Important when -> Find average age of all people.
What is sampling?
- Obtain a part of the data population.
- Good sample is representative of entire population.
- Should not be a bias (convenient or voluntary response) sample
- Unbiased sample give each think an equal chance of being chosen.
What are some sampling techniques?
- Simple random sampling - unbiased
- Stratified Random Sample – Group similar featured data and get equal amount of random samples from each
- Multistage sampling
What is null hypothesis?
A null hypothesis is a type of conjecture used in statistics that proposes that there is no difference between certain characteristics of a population or data-generating process.
The alternative hypothesis proposes that there is a difference.

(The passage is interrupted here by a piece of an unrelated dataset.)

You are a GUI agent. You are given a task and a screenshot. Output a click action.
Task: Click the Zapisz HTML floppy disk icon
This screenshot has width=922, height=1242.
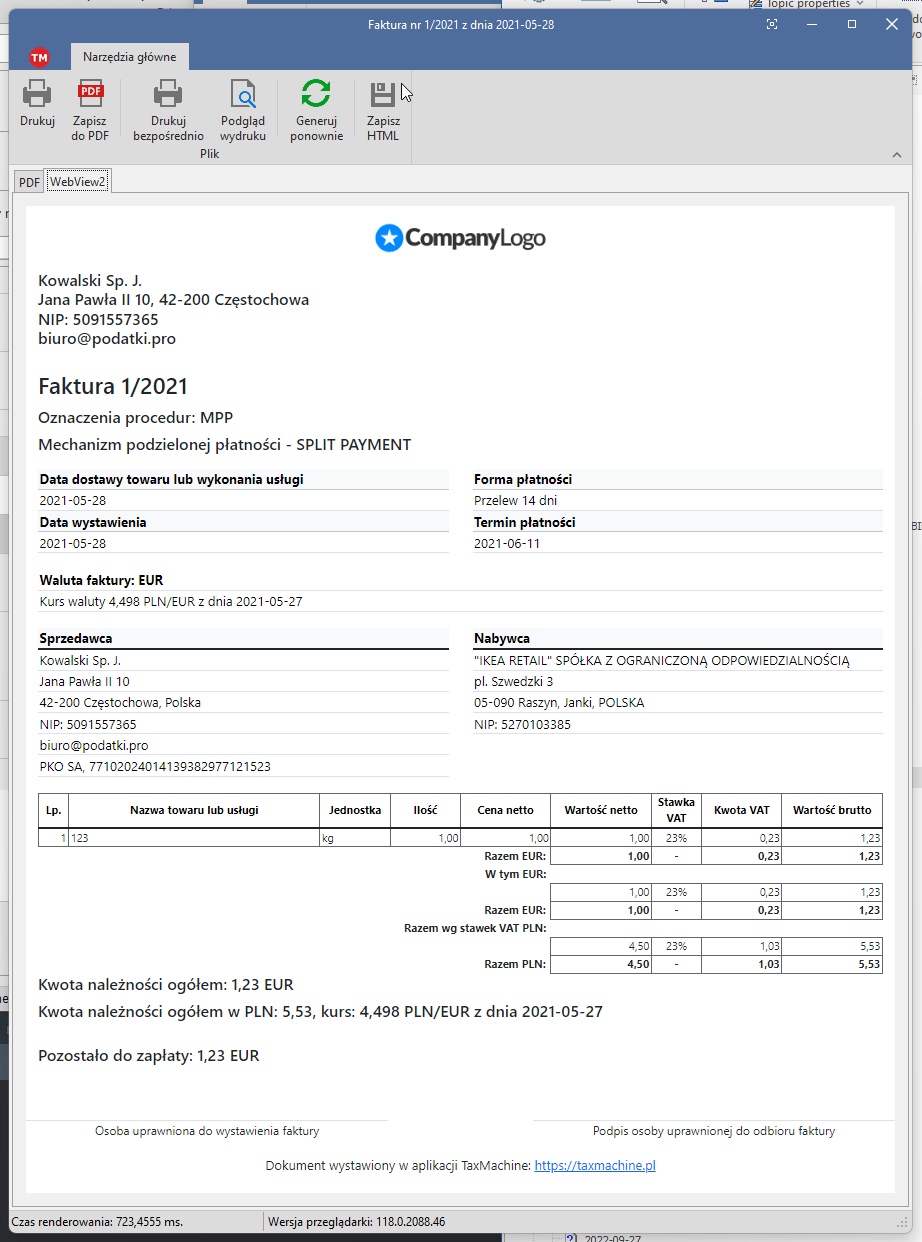(382, 95)
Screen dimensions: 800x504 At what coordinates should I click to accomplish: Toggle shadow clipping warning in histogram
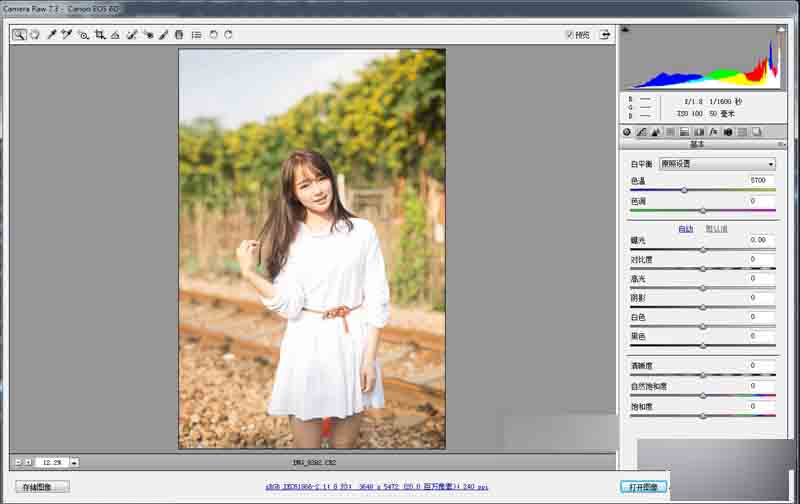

Hypothesis testing provides a method to reject a null hypothesis within a certain confidence level. (Null hypotheses cannot be proven, though.)
What is type 1 error?
Null hypothesis is true but rejected (false positive)
What is type 2 error?
Null hypothesis is false but failed to reject (false negative)
What is p-value?
The probability of making a type I error is represented by your alpha level (α), which is the p-value below which you reject the null hypothesis. A p-value of 0.05 indicates that you are willing to accept a 5% chance that you are wrong when you reject the null hypothesis.

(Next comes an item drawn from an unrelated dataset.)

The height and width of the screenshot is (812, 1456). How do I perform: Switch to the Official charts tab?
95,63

You can reduce your risk of committing a type I error by using a lower value for p. For example, a p-value of 0.01 would mean there is a 1% chance of committing a Type I error.

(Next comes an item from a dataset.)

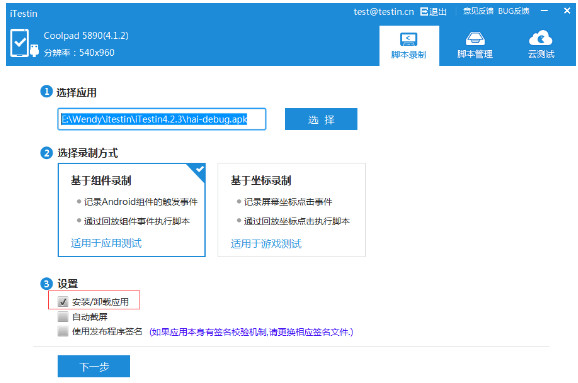The height and width of the screenshot is (383, 578).
Task: Click the 退出 logout icon
Action: (424, 11)
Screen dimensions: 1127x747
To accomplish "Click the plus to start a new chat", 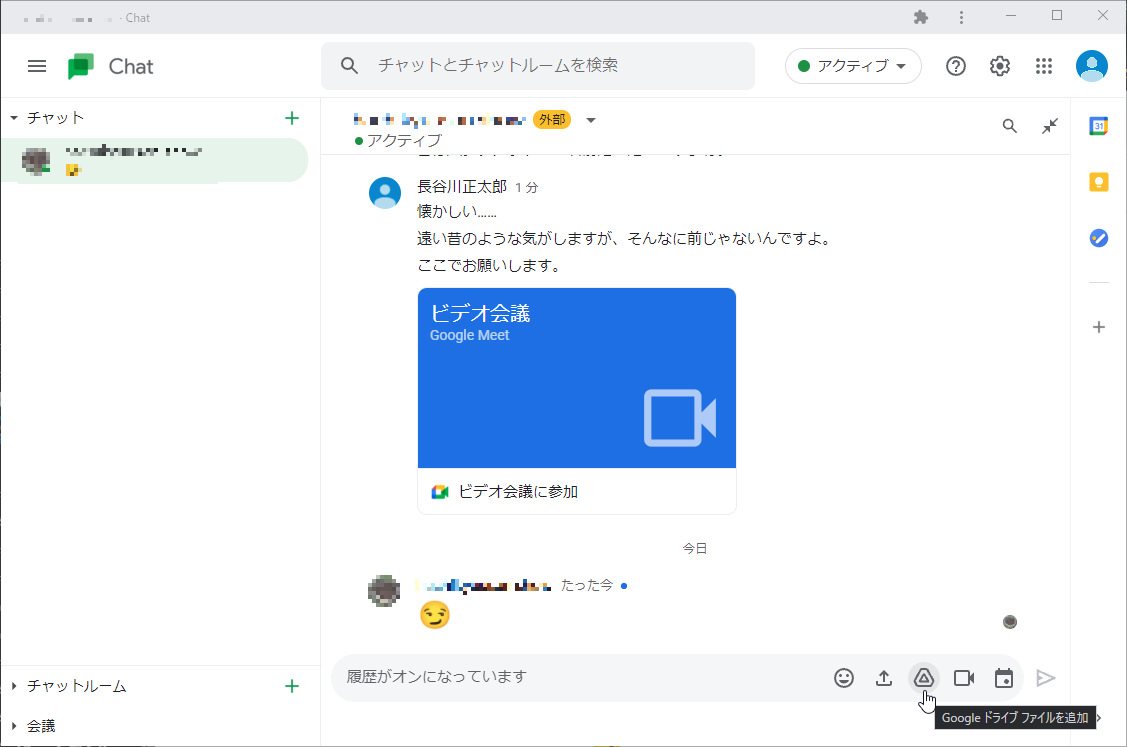I will (291, 117).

However, using a lower value for alpha means that you will be less likely to detect a true difference if one really exists (thus risking a type II error).
What is /beta?
The probability of making a type II error is called Beta (β), and this is related to the power of the statistical test (power = 1- β). You can decrease your risk of committing a type II error by ensuring your test has enough power.
You can do this by ensuring your sample size is large enough to detect a practical difference when one truly exists.
Why type I and type II errors are important?
The consequences of making a type I error mean that changes or interventions are made which are unnecessary, and thus waste time, resources, etc.
Type II errors typically lead to the preservation of the status quo (i.e. interventions remain the same) when change is needed.
What is Bias?
In Data Science, Bias is a deviation from expectation in the data. In a general sense, bias in data science refers to an error in the data.
What are types of Bias? Explain each
- Confirmation bias
data scientists or analysts tend to lean towards data that is in alignment with their beliefs, views, and opinions. - Selection bias
selection bias develops when a subset of the data is systematically (i.e., non-randomly) excluded from the analysis - Availability bias
data scientists make inferences based on readily available data or recent information alone - Survivorship bias
tend to distort data sets by focusing on successful examples and ignoring failures - Recall bias
information bias where participants do not ‘recall’ previous events, memories, or details. This is also related to recency bias, where we tend to remember things better that have happened more recently
What is statistical significance?
- Determination that a relationship between two or more variables is caused by something other than chance.
- Measured by p-value –> which is probability of observing results as extreme as those in the data
- p-value of 5% or lower is often considered to be statistically significant
How do you assess the statistical significance?
- Do hypothesis testing, state null hypothesis and alternative hypothesis.
- Calculate p-value – probability of null hypothesis is true
- Calculate the significance – Alpha
- P-value < alpha we will reject the null hypothesis (the results is statistically significant)
What is statistical power?
Statistical power’ refers to the power of a binary hypothesis, which is the probability that the test rejects the null hypothesis given that the alternative hypothesis is true.
What is variation?
Gives an idea how spread the data is. But simple “Range” of numbers are susceptible to outliers.
Variance averaged squared deviation from the mean.
Standard deviation is just a square root of variance.